━━━ Passage ━━━

The all-white rave scene's staging is based on Jeremy Bentham's panopticon as a commentary alluding to Little Mix's fame.

Directed by Bradley & Pablo, the music video for "Think About Us" was filmed in London on 12 December 2018. Intended as a more honest and authentic representation of Little Mix, Bradley & Pablo used a mature and stripped back execution based on the sound of LM5. They eschewed polished visuals in favour of "effortlessly sexy" styling and candid scenes inspired by 1990s Calvin Klein campaigns, and opted for the group not to perform choreography to show a side to them that is "less like a tightly controlled performance and more like them". Leigh-Anne Pinnock invited her fiancé, English footballer Andre Gray, to appear in the video.

The concept has a double meaning and was a collaborative process, according to Bradley & Pablo. It has a theme of paranoia, control and surveillance, based on "emotions and sensations that you experience in a relationship that may be lost in a future where certain kinds of intimacy are no longer possible". The concept alludes to Little Mix's fame by using contained sets within an industrial space and staging inspired by Jeremy Bentham's panopticon.

===Synopsis===
Each member of Little Mix has their own set-up in the music video inspired by different stages of a relationship. Candid scenes from each set-up are intercut throughout. It opens with Perrie Edwards lying in a meadow filled with butterflies, based on the start of a relationship and the feeling of butterflies in the stomach. Representing the icy end to a relationship, Thirlwall is shown fighting a snowstorm in a white lace bralet, white padded jacket and tartan, long plaid maxi skirt.

In her passion scene, Nelson wears a red halterneck and high-waisted denim jeans, and straddles a topless man. In her scene representing dangers in a relationship, Pinnock in a leather two-piece, wraps her legs around Gray sitting on a motorcycle for their segment. The group then come together in all-white and body-to-body rave scenes with Ty Dolla Sign.

━━━ Entries shown ━━━

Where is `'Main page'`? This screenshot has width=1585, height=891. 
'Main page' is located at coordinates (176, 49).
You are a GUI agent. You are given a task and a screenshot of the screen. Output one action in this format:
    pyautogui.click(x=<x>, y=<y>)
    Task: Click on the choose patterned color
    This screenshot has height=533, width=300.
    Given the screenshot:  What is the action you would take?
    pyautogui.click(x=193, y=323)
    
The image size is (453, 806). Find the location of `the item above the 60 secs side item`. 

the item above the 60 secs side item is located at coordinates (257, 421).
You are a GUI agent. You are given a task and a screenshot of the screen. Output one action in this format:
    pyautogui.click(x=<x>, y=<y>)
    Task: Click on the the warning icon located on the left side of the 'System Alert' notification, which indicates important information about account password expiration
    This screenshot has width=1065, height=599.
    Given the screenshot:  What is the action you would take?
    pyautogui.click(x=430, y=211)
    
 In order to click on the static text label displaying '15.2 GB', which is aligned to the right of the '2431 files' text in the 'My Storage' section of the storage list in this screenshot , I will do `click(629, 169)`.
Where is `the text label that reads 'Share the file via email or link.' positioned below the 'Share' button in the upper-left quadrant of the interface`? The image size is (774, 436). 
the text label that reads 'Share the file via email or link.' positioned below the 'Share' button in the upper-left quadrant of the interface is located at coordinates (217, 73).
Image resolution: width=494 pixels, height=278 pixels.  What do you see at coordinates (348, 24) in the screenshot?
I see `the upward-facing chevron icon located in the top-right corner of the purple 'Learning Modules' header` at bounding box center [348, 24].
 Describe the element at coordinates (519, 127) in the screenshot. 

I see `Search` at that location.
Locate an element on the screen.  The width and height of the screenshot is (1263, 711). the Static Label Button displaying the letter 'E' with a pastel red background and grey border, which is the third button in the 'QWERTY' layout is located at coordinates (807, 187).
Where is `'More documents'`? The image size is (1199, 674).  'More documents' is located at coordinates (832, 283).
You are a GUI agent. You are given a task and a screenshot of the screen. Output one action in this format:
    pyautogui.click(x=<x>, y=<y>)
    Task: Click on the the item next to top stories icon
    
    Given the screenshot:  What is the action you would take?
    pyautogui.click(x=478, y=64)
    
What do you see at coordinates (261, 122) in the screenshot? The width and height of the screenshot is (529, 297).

━━━

Problems to work on:
1. Write out the passage about the "Think About Us" music video from "Directed by Bradley" up to and including "in the video.".
2. Using the passage about the "Think About Us" music video, explain why Bradley & Pablo chose not to have the group perform choreography.
These item-finding lines were taken from a different source than the passage.

Answers by task:
1.
Directed by Bradley & Pablo, the music video for "Think About Us" was filmed in London on 12 December 2018. Intended as a more honest and authentic representation of Little Mix, Bradley & Pablo used a mature and stripped back execution based on the sound of LM5. They eschewed polished visuals in favour of "effortlessly sexy" styling and candid scenes inspired by 1990s Calvin Klein campaigns, and opted for the group not to perform choreography to show a side to them that is "less like a tightly controlled performance and more like them". Leigh-Anne Pinnock invited her fiancé, English footballer Andre Gray, to appear in the video.

2. Bradley & Pablo wanted to show a side of Little Mix that is "less like a tightly controlled performance and more like them." This served their aim of making the video a more honest and authentic representation of the group.